──────── SUPPLIED RECORDS ────────

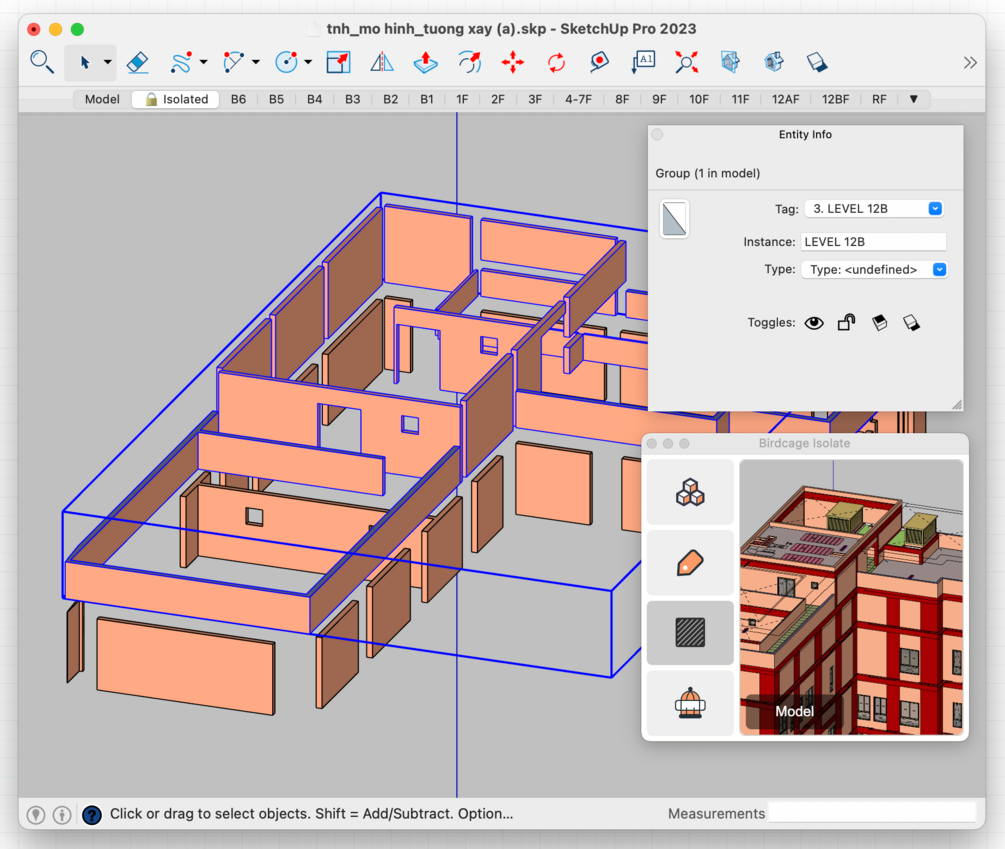Select the Eraser tool in the toolbar
Viewport: 1005px width, 849px height.
coord(138,62)
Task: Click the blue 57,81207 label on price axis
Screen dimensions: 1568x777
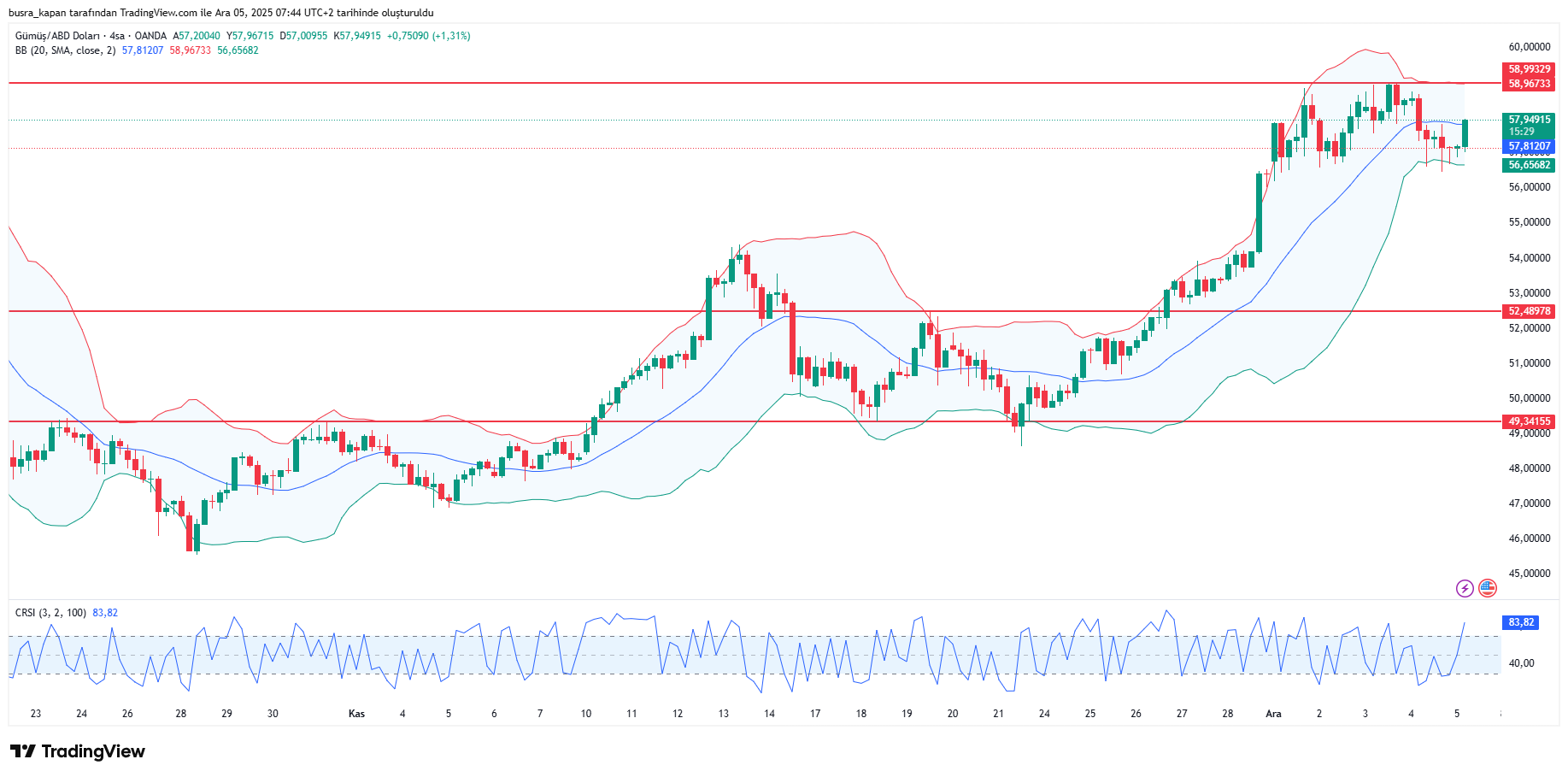Action: click(1529, 146)
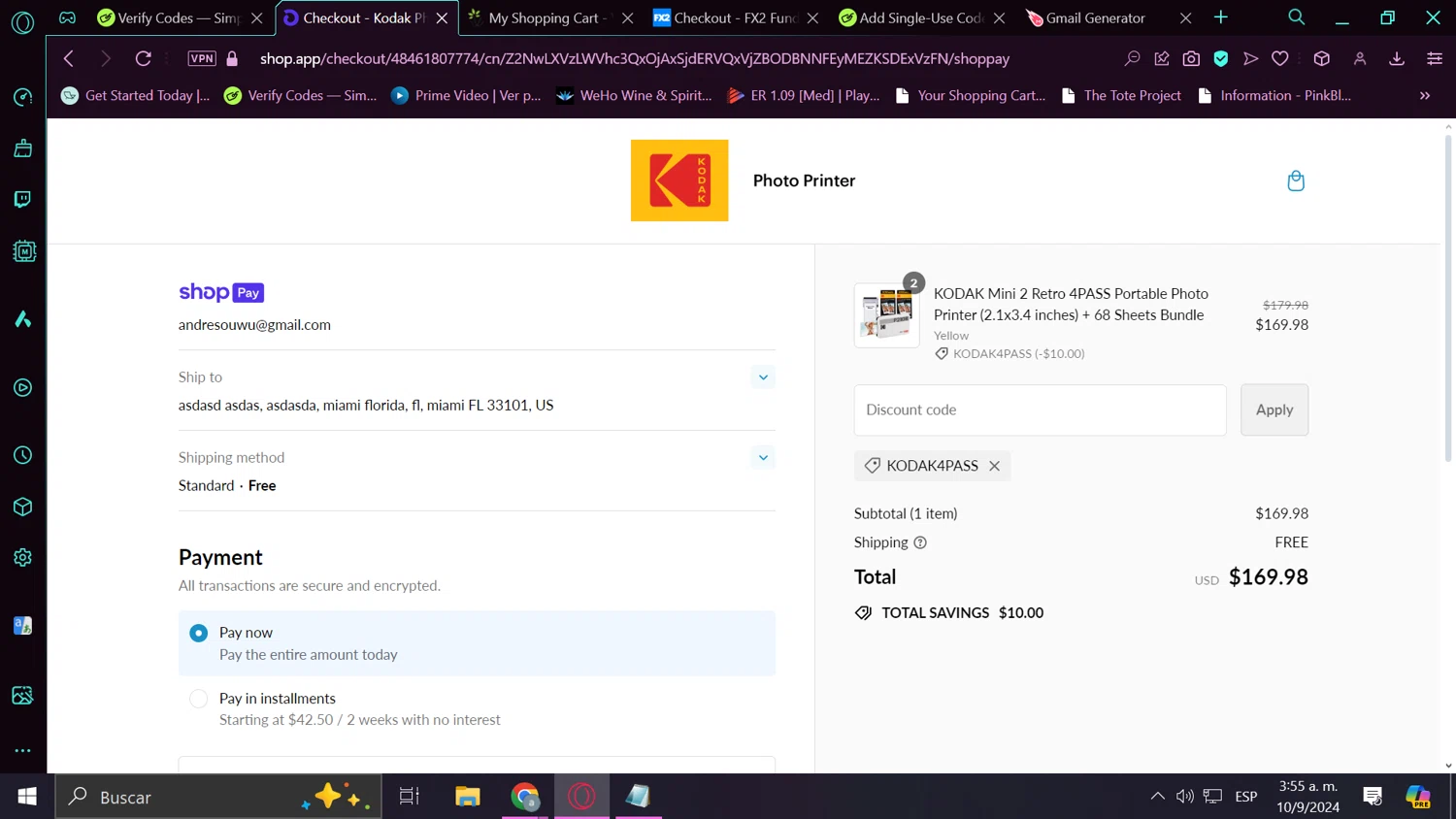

────────

### WHAT NEEDS TO BE DONE
Once the line containing "Task: Click the" is located, write out exactly that line and each one after it to the end of the records above, excluding pictures and nothing else.

### RESULT OF THE TASK
Task: Click the blue 57,81207 label on price axis
Screen dimensions: 1568x777
Action: click(1529, 146)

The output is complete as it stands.